TASK GOAL
Copy out the lines of the material below, starting at the line that contains "Click the ПЭК carrier logo" and stopping after the line that contains "(x=541, y=428)", with each line unchanged.

EXERCISE DATA
======
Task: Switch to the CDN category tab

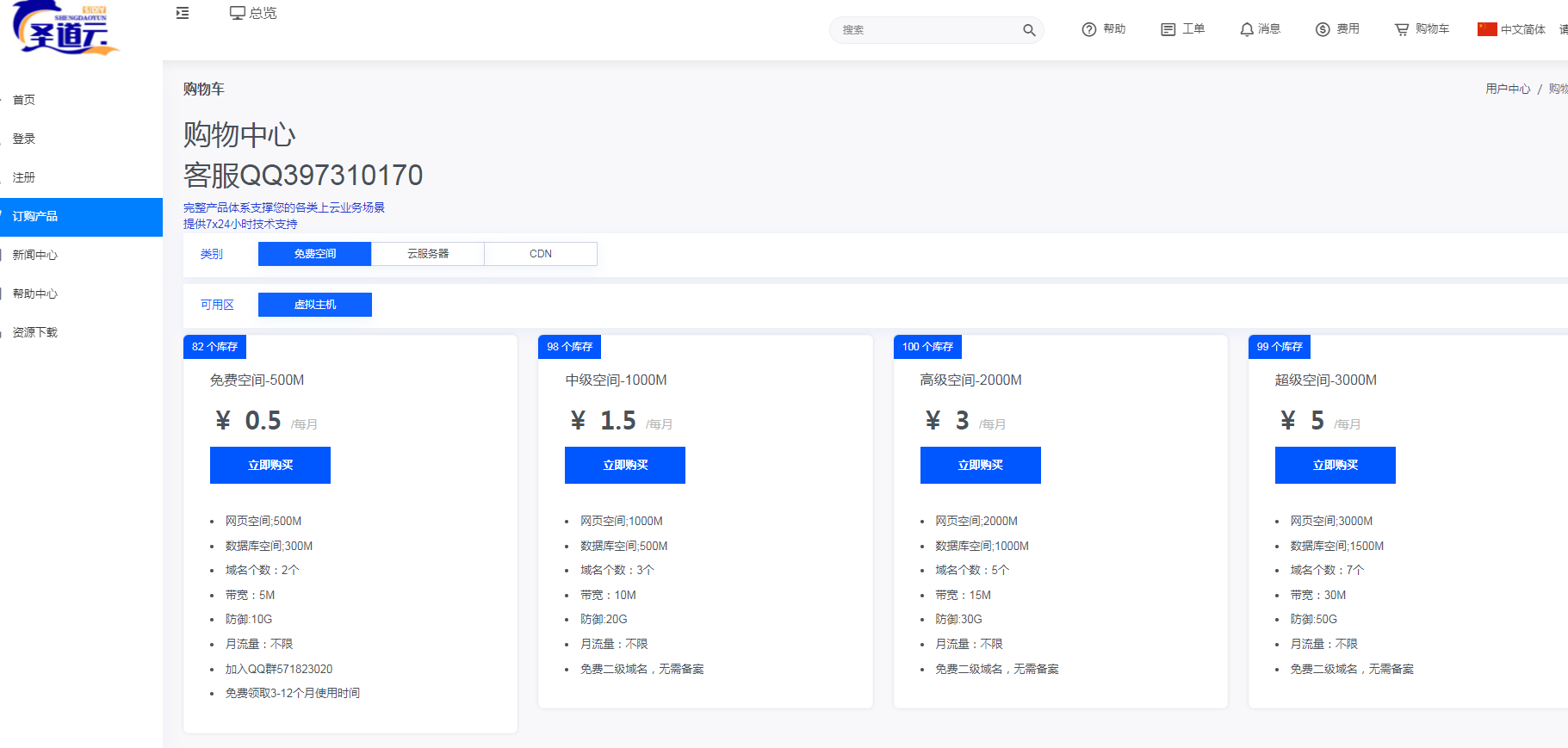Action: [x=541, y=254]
======
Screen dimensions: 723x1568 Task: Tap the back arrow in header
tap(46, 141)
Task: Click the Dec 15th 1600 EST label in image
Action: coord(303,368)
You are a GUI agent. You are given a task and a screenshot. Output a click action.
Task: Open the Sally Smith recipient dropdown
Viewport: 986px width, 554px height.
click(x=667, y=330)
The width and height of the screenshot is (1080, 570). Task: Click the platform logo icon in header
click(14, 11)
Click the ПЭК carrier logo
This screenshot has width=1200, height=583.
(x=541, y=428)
======
FINAL ANSWER
Click the ПЭК carrier logo
This screenshot has width=1200, height=583.
(x=541, y=428)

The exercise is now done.